Problem to solve — Print out the records that follow, exactly and completely.

[Saved entries]
---
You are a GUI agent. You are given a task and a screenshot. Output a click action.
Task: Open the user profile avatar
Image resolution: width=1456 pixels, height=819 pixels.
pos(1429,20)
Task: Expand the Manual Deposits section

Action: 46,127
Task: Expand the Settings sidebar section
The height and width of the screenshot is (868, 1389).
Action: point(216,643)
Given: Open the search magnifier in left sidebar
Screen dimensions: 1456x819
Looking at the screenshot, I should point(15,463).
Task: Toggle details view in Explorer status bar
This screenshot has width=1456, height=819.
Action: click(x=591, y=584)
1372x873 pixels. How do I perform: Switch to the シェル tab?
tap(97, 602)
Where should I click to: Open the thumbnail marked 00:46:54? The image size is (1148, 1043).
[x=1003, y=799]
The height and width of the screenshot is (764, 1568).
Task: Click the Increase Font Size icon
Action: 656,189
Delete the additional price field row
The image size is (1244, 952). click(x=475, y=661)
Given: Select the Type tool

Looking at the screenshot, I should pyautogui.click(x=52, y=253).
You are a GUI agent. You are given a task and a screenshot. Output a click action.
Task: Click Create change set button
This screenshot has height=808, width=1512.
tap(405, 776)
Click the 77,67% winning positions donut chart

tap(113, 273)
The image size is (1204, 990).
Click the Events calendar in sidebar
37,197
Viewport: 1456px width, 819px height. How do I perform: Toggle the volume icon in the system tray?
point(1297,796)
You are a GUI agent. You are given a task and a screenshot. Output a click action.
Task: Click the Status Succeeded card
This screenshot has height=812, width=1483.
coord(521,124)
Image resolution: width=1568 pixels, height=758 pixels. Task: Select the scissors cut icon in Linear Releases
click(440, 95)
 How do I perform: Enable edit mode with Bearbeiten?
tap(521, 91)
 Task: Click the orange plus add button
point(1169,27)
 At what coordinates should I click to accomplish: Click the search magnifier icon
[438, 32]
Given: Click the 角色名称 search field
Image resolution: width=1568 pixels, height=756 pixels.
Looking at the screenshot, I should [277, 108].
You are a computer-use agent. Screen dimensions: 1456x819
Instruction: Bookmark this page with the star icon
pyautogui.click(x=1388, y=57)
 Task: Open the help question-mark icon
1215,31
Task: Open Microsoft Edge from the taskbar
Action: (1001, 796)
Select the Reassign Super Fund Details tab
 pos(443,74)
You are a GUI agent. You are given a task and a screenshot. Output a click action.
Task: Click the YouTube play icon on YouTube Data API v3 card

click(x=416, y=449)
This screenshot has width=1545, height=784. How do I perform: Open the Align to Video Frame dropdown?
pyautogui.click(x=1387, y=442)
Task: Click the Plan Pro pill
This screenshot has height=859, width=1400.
---
Written solution —
You are a GUI agent. You are given a task and a screenshot. Output a click action.
Task: Open the user profile avatar
Image resolution: width=1456 pixels, height=819 pixels.
pos(1429,20)
Task: Expand the Manual Deposits section

Action: 46,127
Task: Expand the Settings sidebar section
The height and width of the screenshot is (868, 1389).
Action: point(216,643)
Given: Open the search magnifier in left sidebar
Screen dimensions: 1456x819
Looking at the screenshot, I should point(15,463).
Task: Toggle details view in Explorer status bar
This screenshot has width=1456, height=819.
Action: click(x=591, y=584)
1372x873 pixels. How do I perform: Switch to the シェル tab?
tap(97, 602)
Where should I click to: Open the thumbnail marked 00:46:54? The image size is (1148, 1043).
[x=1003, y=799]
The height and width of the screenshot is (764, 1568).
Task: Click the Increase Font Size icon
Action: 656,189
Delete the additional price field row
The image size is (1244, 952). click(x=475, y=661)
Given: Select the Type tool

Looking at the screenshot, I should pyautogui.click(x=52, y=253).
You are a GUI agent. You are given a task and a screenshot. Output a click action.
Task: Click Create change set button
This screenshot has height=808, width=1512.
tap(405, 776)
Click the 77,67% winning positions donut chart

tap(113, 273)
The image size is (1204, 990).
Click the Events calendar in sidebar
37,197
Viewport: 1456px width, 819px height. How do I perform: Toggle the volume icon in the system tray?
point(1297,796)
You are a GUI agent. You are given a task and a screenshot. Output a click action.
Task: Click the Status Succeeded card
This screenshot has height=812, width=1483.
coord(521,124)
Image resolution: width=1568 pixels, height=758 pixels. Task: Select the scissors cut icon in Linear Releases
click(440, 95)
 How do I perform: Enable edit mode with Bearbeiten?
tap(521, 91)
 Task: Click the orange plus add button
point(1169,27)
 At what coordinates should I click to accomplish: Click the search magnifier icon
[438, 32]
Given: Click the 角色名称 search field
Image resolution: width=1568 pixels, height=756 pixels.
Looking at the screenshot, I should [277, 108].
You are a computer-use agent. Screen dimensions: 1456x819
Instruction: Bookmark this page with the star icon
pyautogui.click(x=1388, y=57)
 Task: Open the help question-mark icon
1215,31
Task: Open Microsoft Edge from the taskbar
Action: (1001, 796)
Select the Reassign Super Fund Details tab
 pos(443,74)
You are a GUI agent. You are given a task and a screenshot. Output a click action.
Task: Click the YouTube play icon on YouTube Data API v3 card

click(x=416, y=449)
This screenshot has width=1545, height=784. How do I perform: Open the Align to Video Frame dropdown?
pyautogui.click(x=1387, y=442)
Task: Click the Plan Pro pill
This screenshot has height=859, width=1400.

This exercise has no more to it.